I have a cousin who spent several years of her childhood in Avalon. Next time I’m in touch with her, I’ll ask her about the Riviera. I doubt that she’d know whether or not it was originally the Strand, though, as she wasn’t born until 1933 or 1934. She might have been too young to have known anything about the theater which presumably became the Post Office, either, but I’ll ask her about that, too. She’d probably at least remember where the Post Office was in those days.

Ken Roe
Ken Roe on January 9, 2005 at 5:27 am

This ‘could’ have been known initially as the Strand Theater but there is no reference to a theater of that name in the book I have on the history of the Casino Building.

The Riviera Theater is mentioned several times;
‘that it was only open during the summer season, once the Avalon Theater opened in 1929. Tom White, a Hollywood promotor who held the lease on Avalon’s Riviera Theater, leased the new Avalon Theater in 1929 and also signed on as general manager of the Casino operation. His lifestyle proved to flamboyant, and his association with the Casino ended in December 1929. Art LaShelle, who had managed the Riviera and Avalon Theater’s for Tom White, stayed on to manage both theatres and facilities until 1939.

Over the years Avalon had enjoyed the offerings of a number of summer resident theatrical groups on the stage of the Riviera or the Bandbox Theater in El Encanto.

Western Amusement Company, which operated a number of theaters on the mainland, obtained a lease on both the Avalon and Riviera Theater’s in 1949. The company closed the Avalon Theater during the winter but kept the Riviera Theater open all year until it was converted into a bowling alley in 1961.

The Avalon Theater is still open and operating and is on Cinema Treasures /theaters/22/

Joe Vogel
Joe Vogel on January 8, 2005 at 10:17 pm

I have found that there is a reference to a Strand Theater in Avalon, being re-opened after improvements, in the L.A. Times issue of January 15th, 1922. No address is given.

There is also an article in Southwest Builder and Contractor of December 12th, 1924, saying that architects (Walter I.) Webber, (William F.) Staunton and (Sumner Maurice) Spaulding had prepared plans for a 600 seat theater to be erected in Avalon. Neither name nor location is given. However, a librarians note on this card says that this is believed to be the building which, after the opening of the Casino and its theater, was converted into the Post Office.

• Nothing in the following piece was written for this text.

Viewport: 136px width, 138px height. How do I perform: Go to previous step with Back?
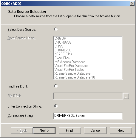(22, 131)
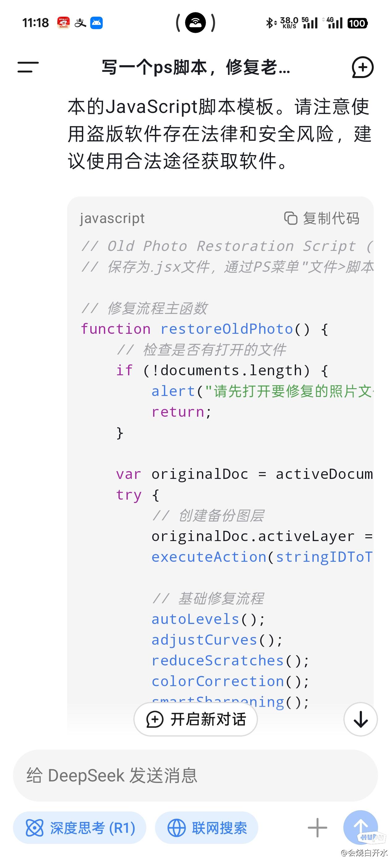This screenshot has width=391, height=860.
Task: Tap the hotspot icon in status bar
Action: 195,23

The Casino, opened in 1930, was itself designed by Webber and Spaulding. I don’t know if they were responsible for the interior of the movie theatre which was (and is, though I believe it is currently closed) on the ground floor of that massive landmark, but they probably were. Their firm did quite a bit of work at Catalina in those days.

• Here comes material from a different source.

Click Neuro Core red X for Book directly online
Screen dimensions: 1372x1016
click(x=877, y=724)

My mother, though she lived in Avalon for a couple of years in the 1930s, has no memory of the Riviera Theater, or any theater on the island, other than the Casino. (It seems as though a second theater would be hard not to notice in such a small town, but maybe it was closed for a while in those years.)

In any case, I’m wondering if the Riviera might be the Strand, renamed. It might be possible to find an old postcard view of Avalon showing the theatre. There are usually quite a few Catalina cards on display in the postcard auction section of e-Bay. Avalon was, for decades, one of the most photographed places in California, and hundreds of different postcard views of it were published, and they sold in vast numbers.

Ken Roe
Ken Roe on January 8, 2005 at 10:34 am

The map link doesn’t work for the address above, which was given in the Film Daily Yearbook, 1950 and 1952.

The building does exist though at the corner of Crescent Avenue and Clarissa Ave. It is one of the first buildings you see when entering the town on foot from the ferry landing.